(Stored entries)
•••
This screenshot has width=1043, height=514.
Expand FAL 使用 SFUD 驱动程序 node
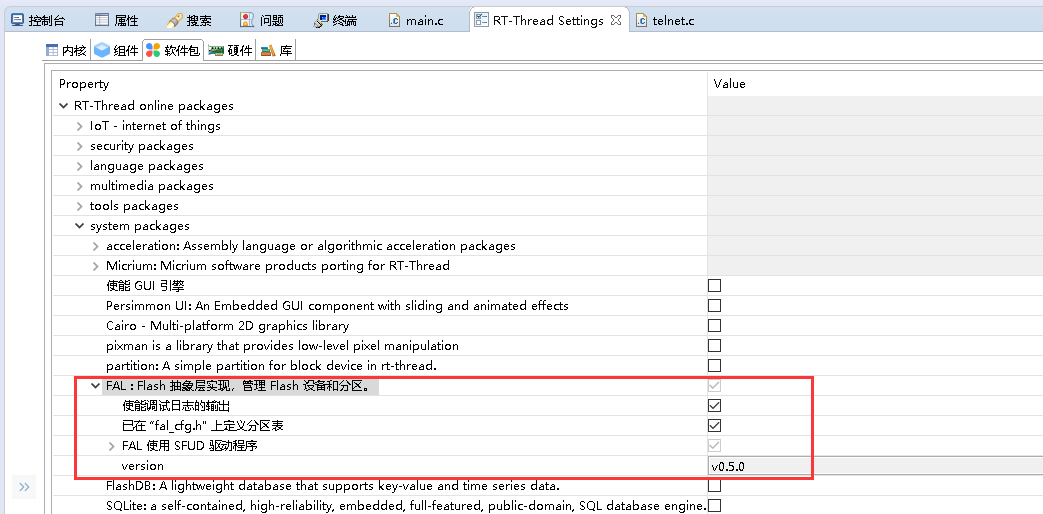(x=112, y=446)
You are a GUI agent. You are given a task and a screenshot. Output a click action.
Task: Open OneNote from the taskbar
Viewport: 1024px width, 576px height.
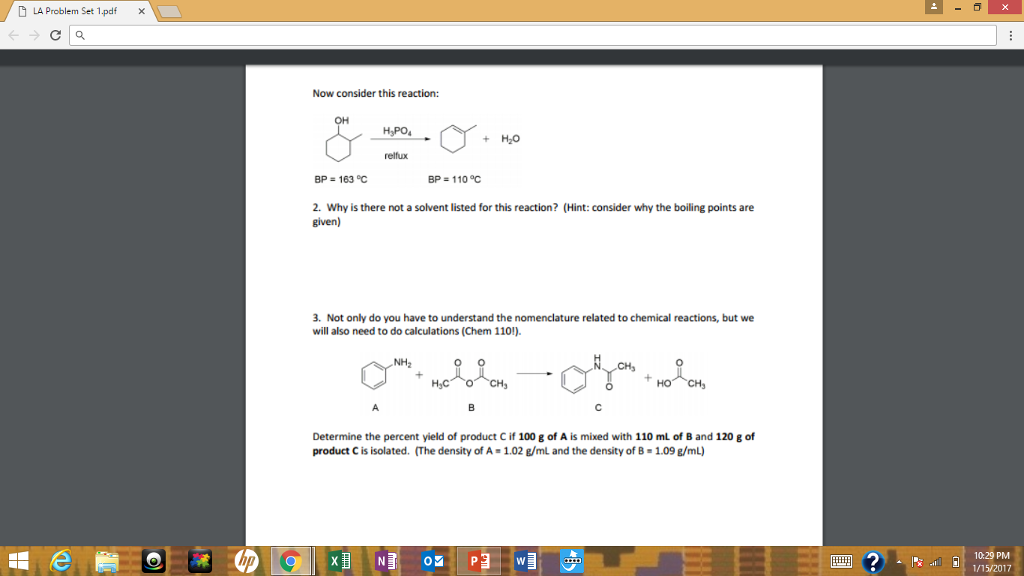tap(384, 561)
•••
Exercise aim: Please rewrite all of the material above with every "screenshot" replaced by "screen capture", changing nothing else. Leave the pictures out of your answer.

Answer to this exercise:
This screen capture has width=1043, height=514.
Expand FAL 使用 SFUD 驱动程序 node
(x=112, y=446)
You are a GUI agent. You are given a task and a screen capture. Output a click action.
Task: Open OneNote from the taskbar
Viewport: 1024px width, 576px height.
tap(384, 561)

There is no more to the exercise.